Extract provided:
* START *
Here's what happens: when you request a certificate, LetsEncrypt needs to verify that you control the domain by placing a file at a specific URL (the HTTP-01 challenge). But with Traffic Manager, this validation request might go to ANY of your clusters if configured in performance mode or only one of your clusters if it's set in priority mode, which is not necessarily the one that created the certificate request. This results in validation failures, and your certificates will remain pending forever.

To make matters worse, if multiple clusters are independently trying to request certificates for the same domain, you'll quickly hit LetsEncrypt's rate limits (which is only 5 duplicate certificates per week). And trust me, that's not a call you want to make to your team: "Sorry folks, such is life."

The Challenge: HTTP01 vs DNS01

As I said above Letsencrypt needs to verify that you control the domain before issuing a certificate. There are two primary challenge types: HTTP01 and DNS01.

HTTP01 is simpler but requires your AKS cluster to accept HTTP traffic on port 80. DNS01 is more complex but doesn't require exposing HTTP endpoints and works better with wildcard certificates.

For HTTP01 (the simpler option), the configuration is shown above. For DNS01 with Azure DNS, you'll need something more like this:

apiVersion: cert-manager.io/v1
kind: ClusterIssuer
metadata:
  name: letsencrypt-prod
spec:
  acme:
    server: https://acme-v02.api.letsencrypt.org/directory
    email: [email protected]
    privateKeySecretRef:
      name: letsencrypt-prod
    solvers:
    - dns01:
        azureDNS:
          resourceGroupName: dns-resource-group
          subscriptionID: your-subscription-id
          hostedZoneName: example.com
          environment: AzurePublicCloud

Of course, this also requires setting up the proper Azure credentials for cert-manager to access Azure DNS, but that's a bit of a later topic in another post.
This method would allow you to have dynamic entries end to end, so you don't have to bother, but you can do this operation with any DNS provider like Cloudflare.

Solution for Cross-Cluster Certificate Synchronization

After a few sleepless nights (and a lot of coffee), I found an approach that works most of the time and multiple production clusters that have HA enabled.

The first approach is to designate one cluster as the "certificate manager." This cluster is responsible for all certificate requests and renewals. Then, you sync the resulting certificates to your other clusters using a pipeline or another type of mechanism. I used a pipeline for that which synchronizes the certificate every time it runs, and it runs more than once during that 90-day period.

This approach works well because:

  • Only one cluster talks to LetsEncrypt, avoiding rate limit issues
  • You don't have validation problems since all requests come from the same place
  • Your certificates stay in sync across all clusters

Lessons Learned and Best Practices

After spending countless hours on this challenge, here are some lessons I learned:

  1. Start with staging issuer: Always use LetsEncrypt's staging environment first to avoid hitting rate limits during testing.
  2. Monitor connectivity: Ensure your cert-manager pods can reach LetsEncrypt's API. I once spent hours troubleshooting only to find out a network policy was blocking egress traffic.
  3. DNS01 over HTTP01 for multi-cluster: For Traffic Manager setups, DNS01 validation is significantly more reliable than HTTP01.
  4. Watch certificate renewal: LetsEncrypt certificates expire after 90 days. While cert-manager handles renewals automatically, ensure your sync mechanism is working before renewal time comes.
* END *
Supplied material:
* START *
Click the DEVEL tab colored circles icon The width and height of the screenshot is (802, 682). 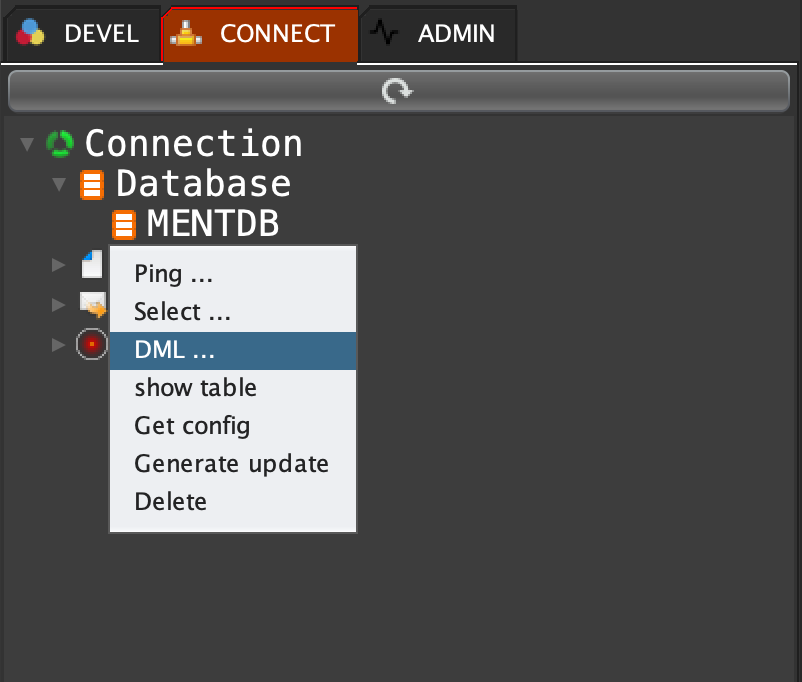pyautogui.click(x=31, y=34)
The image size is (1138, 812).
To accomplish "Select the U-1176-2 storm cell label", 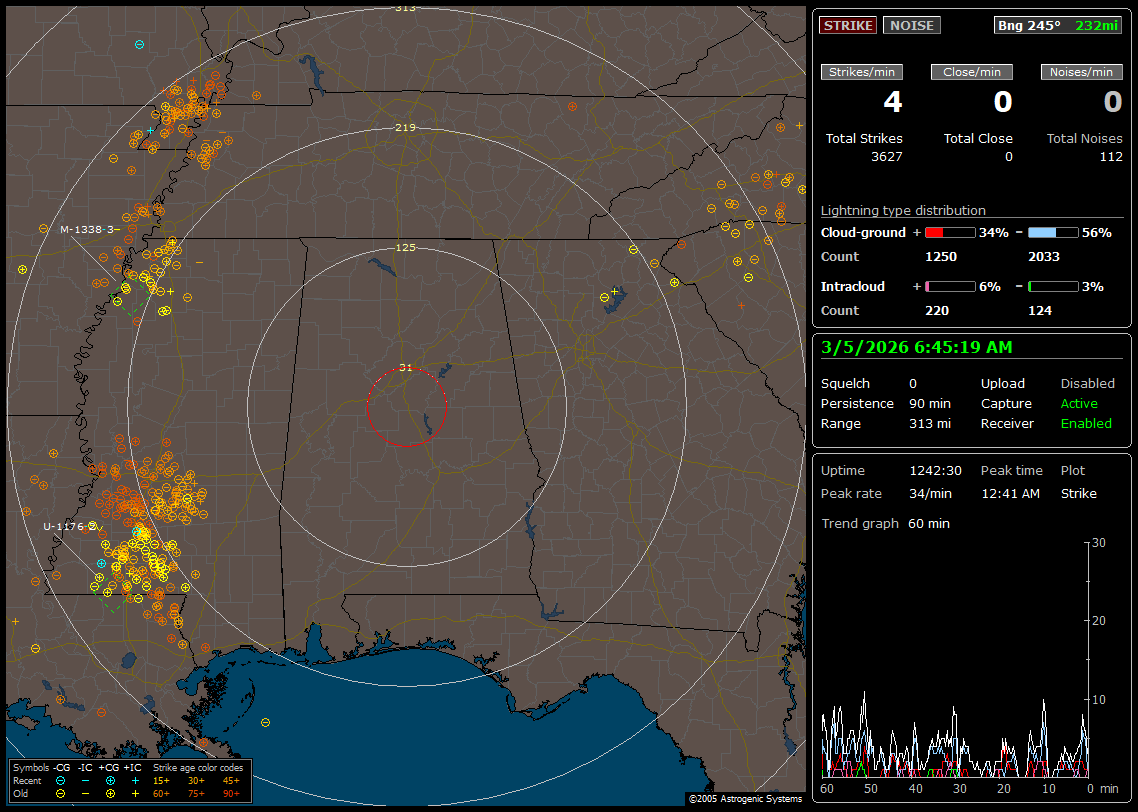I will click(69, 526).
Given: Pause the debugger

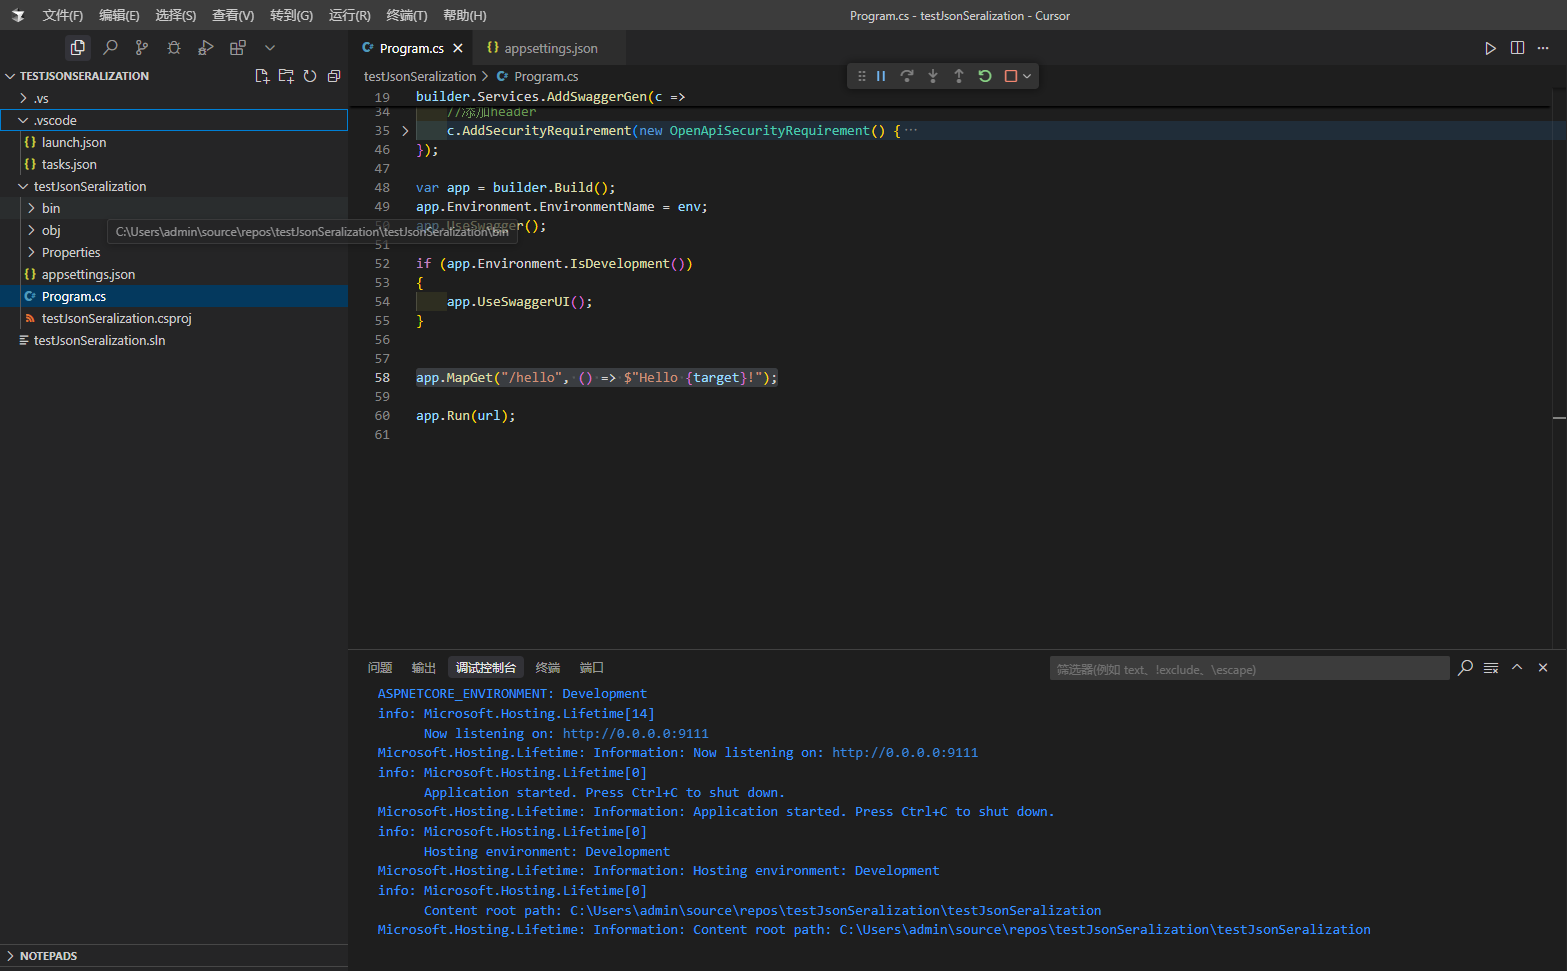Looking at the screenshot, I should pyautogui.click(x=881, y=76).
* END *
From the post about LetsEncrypt certificates, copy out the passage that starts with "To make matters" and ends with "with wildcard certificates.". The items come from a different source than the post about LetsEncrypt certificates.

Correct response:
To make matters worse, if multiple clusters are independently trying to request certificates for the same domain, you'll quickly hit LetsEncrypt's rate limits (which is only 5 duplicate certificates per week). And trust me, that's not a call you want to make to your team: "Sorry folks, such is life."

The Challenge: HTTP01 vs DNS01

As I said above Letsencrypt needs to verify that you control the domain before issuing a certificate. There are two primary challenge types: HTTP01 and DNS01.

HTTP01 is simpler but requires your AKS cluster to accept HTTP traffic on port 80. DNS01 is more complex but doesn't require exposing HTTP endpoints and works better with wildcard certificates.